# (P)AID: (Prompt-guided) Attention Interpolation of Text-to-Image Diffusion

Author: Qiyuan He $^1$ Jinghao Wang $^2$ Ziwei Liu $^2$ Angela Yao $^1$

$^1$ National University of Singapore 

$^2$ S-Lab, Nanyang Technological University

In [None]:
%pip install -r requirements.txt

In [None]:
import torch, lpips
from utils import show_images_horizontally, compute_smoothness_and_consistency
from pipeline_interpolated_stable_diffusion import InterpolationStableDiffusionPipeline

In [None]:
pipe = InterpolationStableDiffusionPipeline(
    repo_name="runwayml/stable-diffusion-v1-5",
    guidance_scale=10.0,
    scheduler_name="unipc",
)

# Initialize the generator
vae_scale_factor = 8
channel = pipe.unet.config.in_channels
height = pipe.unet.config.sample_size * vae_scale_factor
width = pipe.unet.config.sample_size * vae_scale_factor
torch_device = "cuda"
generator = torch.cuda.manual_seed(1002)

latent = torch.randn(
    (1, channel, height // vae_scale_factor, width // vae_scale_factor),
    generator=generator,
    device=torch_device,
)

num_inference_steps = 50
lpips_model = lpips.LPIPS(net="vgg").to("cuda")

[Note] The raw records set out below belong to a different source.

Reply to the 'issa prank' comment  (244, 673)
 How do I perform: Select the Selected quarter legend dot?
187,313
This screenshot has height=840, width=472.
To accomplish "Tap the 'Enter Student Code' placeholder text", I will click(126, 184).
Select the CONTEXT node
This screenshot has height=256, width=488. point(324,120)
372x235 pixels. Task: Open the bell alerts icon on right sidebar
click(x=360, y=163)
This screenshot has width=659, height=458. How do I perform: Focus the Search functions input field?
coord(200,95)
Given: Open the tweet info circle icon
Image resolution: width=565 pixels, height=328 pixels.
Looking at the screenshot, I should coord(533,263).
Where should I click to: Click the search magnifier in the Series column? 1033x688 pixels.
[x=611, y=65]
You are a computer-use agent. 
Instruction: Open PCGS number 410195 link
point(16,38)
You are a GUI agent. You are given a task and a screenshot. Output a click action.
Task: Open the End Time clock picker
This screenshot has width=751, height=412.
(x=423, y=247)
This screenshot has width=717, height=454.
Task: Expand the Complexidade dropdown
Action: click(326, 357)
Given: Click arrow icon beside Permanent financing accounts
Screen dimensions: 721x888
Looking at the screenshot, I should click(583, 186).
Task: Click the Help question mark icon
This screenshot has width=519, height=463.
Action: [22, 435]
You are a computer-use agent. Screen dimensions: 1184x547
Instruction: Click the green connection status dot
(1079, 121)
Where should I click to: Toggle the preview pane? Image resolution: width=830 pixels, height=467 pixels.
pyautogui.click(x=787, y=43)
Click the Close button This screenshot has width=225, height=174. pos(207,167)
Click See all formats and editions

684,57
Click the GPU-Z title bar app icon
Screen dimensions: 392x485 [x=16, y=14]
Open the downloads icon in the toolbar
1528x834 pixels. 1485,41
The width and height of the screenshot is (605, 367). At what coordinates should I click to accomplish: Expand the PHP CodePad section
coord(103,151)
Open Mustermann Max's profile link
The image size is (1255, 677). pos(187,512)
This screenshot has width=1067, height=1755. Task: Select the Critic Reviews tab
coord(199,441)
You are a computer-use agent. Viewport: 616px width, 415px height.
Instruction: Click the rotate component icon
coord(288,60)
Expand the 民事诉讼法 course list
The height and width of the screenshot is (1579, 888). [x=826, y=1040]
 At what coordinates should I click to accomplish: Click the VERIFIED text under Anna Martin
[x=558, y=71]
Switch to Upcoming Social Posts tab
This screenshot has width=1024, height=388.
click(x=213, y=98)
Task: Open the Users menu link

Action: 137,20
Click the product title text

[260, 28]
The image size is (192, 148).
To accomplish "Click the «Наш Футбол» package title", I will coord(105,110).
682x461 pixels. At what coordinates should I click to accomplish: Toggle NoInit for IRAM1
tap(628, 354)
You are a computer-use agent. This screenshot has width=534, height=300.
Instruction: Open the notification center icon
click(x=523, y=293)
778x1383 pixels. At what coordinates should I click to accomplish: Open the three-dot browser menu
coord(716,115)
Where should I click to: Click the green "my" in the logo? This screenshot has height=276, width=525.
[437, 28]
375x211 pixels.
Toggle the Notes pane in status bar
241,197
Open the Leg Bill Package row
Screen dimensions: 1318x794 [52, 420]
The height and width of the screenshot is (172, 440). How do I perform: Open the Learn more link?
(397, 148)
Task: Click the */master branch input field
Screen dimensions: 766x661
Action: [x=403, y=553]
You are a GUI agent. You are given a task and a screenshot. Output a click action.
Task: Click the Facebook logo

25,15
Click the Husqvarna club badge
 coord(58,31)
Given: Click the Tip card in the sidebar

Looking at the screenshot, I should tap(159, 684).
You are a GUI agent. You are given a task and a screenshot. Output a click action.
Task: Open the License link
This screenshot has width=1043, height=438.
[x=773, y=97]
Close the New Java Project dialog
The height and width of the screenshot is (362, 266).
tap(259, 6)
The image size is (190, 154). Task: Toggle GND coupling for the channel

*Note: if you have sufficient computational resources (GPU Memory), you can change the below `pipe.interpolate_save_gpu` which generates the images one by one to `pipe.interpolate` which generates all interpolation images at once.*

In [None]:
warmup_ratio = 6.1 / 50
early = "fused_inner"
late = "self"
guide_prompt = (
    "A photo of a dog driving a car, logical, best quality, extremely detailed"
)
negative_prompt = "monochrome, lowres, bad anatomy, worst quality, low quality"

prompt1 = "A photo of dog, best quality, extremely detailed"
prompt2 = "A photo of car, best quality, extremely detailed"
alpha = 6
beta = 3
images = pipe.interpolate_save_gpu(
    latent,
    latent,
    prompt1,
    prompt2,
    guide_prompt=guide_prompt,
    size=3,
    num_inference_steps=num_inference_steps,
    warmup_ratio=warmup_ratio,
    early=early,
    late=late,
    alpha=alpha,
    beta=beta,
    negative_prompt=negative_prompt,
)
show_images_horizontally(images, interact=True)
smoothness, consistency, _ = compute_smoothness_and_consistency(images, lpips_model)
print(smoothness, consistency)

In [None]:
warmup_ratio = 8.1 / 50
early = "fused_inner"
late = "self"
guide_prompt = (
    "A photo of a toy named dog-car, logical, best quality, extremely detailed"
)
negative_prompt = "monochrome, lowres, bad anatomy, worst quality, low quality"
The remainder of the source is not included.